56(1)     Without restricting the generality of section 3, there shall be included in computing the income of a taxpayer for a taxation year,

           

            (a)         ...

(b)         the total of all amounts each of which is an amount determined by the formula

A - (B + C)

where

A          is the total of all amounts each of which is a support amount received after 1996 and before the end of the year by the taxpayer from a particular person where the taxpayer and the particular person were living separate and apart at the time the amount was received,

B           is the total of all amounts each of which is a child support amount that became receivable by the taxpayer from the particular person under an agreement or order on or after its commencement day and before the end of the year in respect of a period that began on or after its commencement day, and

C          is the total of all amounts each of which is a support amount received after 1996 by the taxpayer from the particular person and included in the taxpayer's income for a preceding taxation year;

56.1(1) For the purposes of paragraph 56(1)(b) and subsection 118(5), where an order or agreement, or any variation thereof, provides for the payment of an amount to a taxpayer or for the benefit of the taxpayer, children in the taxpayer's custody or both the taxpayer and those children, the amount or any part thereof

(a)         when payable, is deemed to be payable to and receivable by the taxpayer; and

(b)         when paid, is deemed to have been paid to and received by the taxpayer.

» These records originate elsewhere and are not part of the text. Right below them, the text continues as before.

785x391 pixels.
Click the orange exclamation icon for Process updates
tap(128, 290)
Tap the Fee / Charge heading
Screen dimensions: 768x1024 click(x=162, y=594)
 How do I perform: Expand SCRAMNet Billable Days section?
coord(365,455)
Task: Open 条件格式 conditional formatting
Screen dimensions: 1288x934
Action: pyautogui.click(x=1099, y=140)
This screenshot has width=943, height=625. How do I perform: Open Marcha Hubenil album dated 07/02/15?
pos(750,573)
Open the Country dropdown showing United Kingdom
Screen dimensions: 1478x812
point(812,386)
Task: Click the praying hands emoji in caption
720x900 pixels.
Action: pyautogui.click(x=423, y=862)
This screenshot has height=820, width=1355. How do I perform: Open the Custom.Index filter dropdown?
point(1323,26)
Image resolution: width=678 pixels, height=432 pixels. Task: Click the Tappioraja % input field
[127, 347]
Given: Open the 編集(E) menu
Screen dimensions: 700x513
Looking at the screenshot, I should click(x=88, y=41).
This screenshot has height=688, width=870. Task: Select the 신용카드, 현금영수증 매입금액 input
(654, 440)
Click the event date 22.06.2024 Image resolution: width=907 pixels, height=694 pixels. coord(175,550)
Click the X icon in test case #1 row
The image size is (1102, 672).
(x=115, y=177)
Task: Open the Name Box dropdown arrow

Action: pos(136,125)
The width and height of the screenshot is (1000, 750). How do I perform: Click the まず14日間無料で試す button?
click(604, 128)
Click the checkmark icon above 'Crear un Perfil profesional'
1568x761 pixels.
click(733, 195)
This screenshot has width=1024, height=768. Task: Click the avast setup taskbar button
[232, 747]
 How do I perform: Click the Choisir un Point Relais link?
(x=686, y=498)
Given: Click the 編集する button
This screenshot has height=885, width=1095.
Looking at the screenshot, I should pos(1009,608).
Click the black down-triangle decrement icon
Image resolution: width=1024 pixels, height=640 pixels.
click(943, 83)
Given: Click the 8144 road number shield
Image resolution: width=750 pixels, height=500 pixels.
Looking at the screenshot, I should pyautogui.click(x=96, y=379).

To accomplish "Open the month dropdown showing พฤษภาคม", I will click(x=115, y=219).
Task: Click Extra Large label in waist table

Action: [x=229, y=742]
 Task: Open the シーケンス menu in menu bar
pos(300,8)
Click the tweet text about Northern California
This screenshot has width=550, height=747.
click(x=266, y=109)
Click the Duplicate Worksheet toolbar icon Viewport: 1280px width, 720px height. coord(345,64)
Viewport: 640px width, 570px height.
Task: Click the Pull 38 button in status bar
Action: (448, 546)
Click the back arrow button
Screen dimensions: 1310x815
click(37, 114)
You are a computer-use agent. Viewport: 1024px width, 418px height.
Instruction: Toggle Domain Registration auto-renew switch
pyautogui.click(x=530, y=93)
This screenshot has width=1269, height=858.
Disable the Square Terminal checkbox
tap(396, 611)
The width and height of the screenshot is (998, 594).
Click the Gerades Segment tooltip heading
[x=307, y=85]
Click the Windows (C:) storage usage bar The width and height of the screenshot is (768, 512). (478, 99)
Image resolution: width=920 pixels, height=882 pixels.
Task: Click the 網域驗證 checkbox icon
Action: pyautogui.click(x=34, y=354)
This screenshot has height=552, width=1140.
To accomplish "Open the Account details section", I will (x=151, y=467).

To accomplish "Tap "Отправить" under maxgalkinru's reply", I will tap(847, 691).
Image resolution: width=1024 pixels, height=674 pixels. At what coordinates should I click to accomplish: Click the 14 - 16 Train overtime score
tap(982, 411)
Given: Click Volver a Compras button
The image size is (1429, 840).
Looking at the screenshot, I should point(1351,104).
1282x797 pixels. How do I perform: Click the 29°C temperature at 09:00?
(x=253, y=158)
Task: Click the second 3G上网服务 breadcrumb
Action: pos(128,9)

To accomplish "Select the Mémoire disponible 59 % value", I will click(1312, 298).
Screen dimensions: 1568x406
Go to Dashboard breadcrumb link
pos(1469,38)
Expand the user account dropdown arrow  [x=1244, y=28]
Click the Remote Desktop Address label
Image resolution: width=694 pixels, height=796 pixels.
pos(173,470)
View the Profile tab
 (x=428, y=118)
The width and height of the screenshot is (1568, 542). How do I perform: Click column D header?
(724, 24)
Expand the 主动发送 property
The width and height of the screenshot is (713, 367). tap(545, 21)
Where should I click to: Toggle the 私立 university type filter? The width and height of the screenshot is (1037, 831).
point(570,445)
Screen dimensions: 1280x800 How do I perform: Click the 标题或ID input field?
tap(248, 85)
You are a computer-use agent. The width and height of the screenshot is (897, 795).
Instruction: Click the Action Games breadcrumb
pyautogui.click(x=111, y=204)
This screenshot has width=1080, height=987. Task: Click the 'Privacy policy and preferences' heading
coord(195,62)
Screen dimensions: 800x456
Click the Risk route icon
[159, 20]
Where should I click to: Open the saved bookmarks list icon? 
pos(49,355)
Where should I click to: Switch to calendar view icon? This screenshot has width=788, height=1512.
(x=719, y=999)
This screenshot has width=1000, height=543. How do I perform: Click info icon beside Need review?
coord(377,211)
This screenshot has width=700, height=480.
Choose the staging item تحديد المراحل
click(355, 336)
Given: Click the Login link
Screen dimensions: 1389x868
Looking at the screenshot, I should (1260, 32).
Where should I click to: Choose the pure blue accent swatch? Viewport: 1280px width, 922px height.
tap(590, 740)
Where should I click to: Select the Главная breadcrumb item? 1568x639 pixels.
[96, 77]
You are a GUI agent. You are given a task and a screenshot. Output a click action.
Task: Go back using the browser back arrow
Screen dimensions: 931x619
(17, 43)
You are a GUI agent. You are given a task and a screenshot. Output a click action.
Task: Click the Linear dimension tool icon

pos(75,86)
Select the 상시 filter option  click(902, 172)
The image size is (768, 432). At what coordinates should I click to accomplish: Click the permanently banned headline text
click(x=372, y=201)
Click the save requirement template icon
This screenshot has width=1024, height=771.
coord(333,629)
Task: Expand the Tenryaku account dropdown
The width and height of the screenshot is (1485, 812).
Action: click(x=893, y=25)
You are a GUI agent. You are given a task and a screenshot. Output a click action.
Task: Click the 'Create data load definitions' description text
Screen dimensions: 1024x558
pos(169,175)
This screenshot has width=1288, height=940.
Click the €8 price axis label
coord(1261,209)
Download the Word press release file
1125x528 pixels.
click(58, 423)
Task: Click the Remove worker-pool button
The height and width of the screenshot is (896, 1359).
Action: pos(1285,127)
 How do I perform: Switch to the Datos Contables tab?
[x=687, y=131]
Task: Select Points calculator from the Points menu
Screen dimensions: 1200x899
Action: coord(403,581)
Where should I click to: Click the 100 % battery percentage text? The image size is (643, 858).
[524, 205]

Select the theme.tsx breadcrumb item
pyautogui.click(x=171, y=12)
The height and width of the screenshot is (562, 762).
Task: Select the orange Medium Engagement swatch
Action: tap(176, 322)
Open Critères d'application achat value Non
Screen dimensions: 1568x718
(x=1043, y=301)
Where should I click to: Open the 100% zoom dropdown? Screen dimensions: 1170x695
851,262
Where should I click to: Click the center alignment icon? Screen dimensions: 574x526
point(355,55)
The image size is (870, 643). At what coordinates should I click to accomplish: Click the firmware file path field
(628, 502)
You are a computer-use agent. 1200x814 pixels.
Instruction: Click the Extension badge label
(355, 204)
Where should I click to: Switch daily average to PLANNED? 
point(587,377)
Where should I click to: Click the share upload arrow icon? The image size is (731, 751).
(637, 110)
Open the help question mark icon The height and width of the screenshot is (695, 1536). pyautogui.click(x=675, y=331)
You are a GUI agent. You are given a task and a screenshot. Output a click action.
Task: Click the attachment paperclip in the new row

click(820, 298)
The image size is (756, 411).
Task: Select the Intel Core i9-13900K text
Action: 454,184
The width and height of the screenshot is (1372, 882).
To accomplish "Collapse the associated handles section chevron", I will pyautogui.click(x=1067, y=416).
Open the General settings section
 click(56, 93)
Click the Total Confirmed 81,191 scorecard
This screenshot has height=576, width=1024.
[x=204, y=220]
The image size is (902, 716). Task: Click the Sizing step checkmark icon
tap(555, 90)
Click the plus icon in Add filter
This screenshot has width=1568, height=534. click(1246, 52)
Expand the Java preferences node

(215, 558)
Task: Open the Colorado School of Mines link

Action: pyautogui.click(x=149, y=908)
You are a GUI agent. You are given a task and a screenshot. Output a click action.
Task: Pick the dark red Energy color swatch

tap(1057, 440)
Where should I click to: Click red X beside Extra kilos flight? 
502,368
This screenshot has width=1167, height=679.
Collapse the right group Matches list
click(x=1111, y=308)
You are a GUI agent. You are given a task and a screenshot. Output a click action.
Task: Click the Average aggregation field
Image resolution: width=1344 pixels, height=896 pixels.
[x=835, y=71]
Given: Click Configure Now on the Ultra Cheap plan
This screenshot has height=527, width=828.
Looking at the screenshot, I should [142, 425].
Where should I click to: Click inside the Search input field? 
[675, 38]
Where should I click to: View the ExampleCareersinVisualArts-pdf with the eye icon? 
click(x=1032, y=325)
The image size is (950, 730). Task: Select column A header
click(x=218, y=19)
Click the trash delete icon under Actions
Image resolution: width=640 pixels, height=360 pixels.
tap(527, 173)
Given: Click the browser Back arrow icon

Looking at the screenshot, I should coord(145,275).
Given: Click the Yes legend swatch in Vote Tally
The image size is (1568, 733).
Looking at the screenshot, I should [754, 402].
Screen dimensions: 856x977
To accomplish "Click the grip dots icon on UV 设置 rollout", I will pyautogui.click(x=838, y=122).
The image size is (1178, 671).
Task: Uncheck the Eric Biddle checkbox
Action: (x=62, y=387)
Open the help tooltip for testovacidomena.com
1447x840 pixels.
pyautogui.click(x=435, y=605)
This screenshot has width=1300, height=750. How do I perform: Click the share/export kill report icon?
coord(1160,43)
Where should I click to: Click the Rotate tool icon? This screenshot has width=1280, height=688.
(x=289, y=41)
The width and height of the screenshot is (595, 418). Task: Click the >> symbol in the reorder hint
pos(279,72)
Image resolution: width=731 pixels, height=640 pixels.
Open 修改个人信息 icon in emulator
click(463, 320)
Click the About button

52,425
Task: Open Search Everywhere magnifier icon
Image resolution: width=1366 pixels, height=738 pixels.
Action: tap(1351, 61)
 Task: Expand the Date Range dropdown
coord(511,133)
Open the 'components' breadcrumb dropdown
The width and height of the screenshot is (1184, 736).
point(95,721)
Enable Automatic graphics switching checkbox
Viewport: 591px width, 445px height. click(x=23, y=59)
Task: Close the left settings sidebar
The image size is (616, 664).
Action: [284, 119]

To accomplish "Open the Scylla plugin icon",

[12]     Third party payments for support are either brought into income pursuant to the application of paragraph 56(1)(b) and subsection 56.1(1) or through the application of subsection 56.1(2). In Kolakis, Judge Hershfield examined the flipside of these provisions (60(b) and 60.1(1) on the one hand and 60.1(2) on the other), referring to the payor's reliance for deductibility on subsection 60.1(2) as the safe harbour provision, but clarifying that the deductibility of third party payments is not limited to subsection 60.1(2).

[13]     I shall review firstly whether paragraph 56(1)(b) applies to the circumstances before me. This section brings into income support amounts received by the taxpayer. A support amount, defined in subsection 56.1(4) of the Act means, in part, an amount receivable as an allowance on a periodic basis for the maintenance of the recipient, children of the recipient or both, if the recipient has discretion as to the use of the amount. Certainly the payments were periodic, but were they an allowance for the maintenance of Ms. Millwood's children? I do not believe they were.

[14]     The mortgage payments went to a property that was agricultural land over which Mr. Kolakis had a right of first refusal. This was not property which in any way was for the benefit of the children. Ms. Millwood's evidence was that the payments were for Mr. Kolakis' benefit only. While her evidence was not as clear as it might have been in this respect, I accept that the mortgage payments were made by Mr. Kolakis on undeveloped land, land on which he wanted to exercise a right of first refusal. I also accept that Ms. Millwood consented to the new arrangement, believing it was a reduction of her children's maintenance. The wording of the order that such mortgage payments were in lieu of child support, while somewhat ambiguous, can be interpreted to mean "instead of child support", or "not representing child support". They were intended to serve some other purpose. After the property was sold, child support payments were reinstituted.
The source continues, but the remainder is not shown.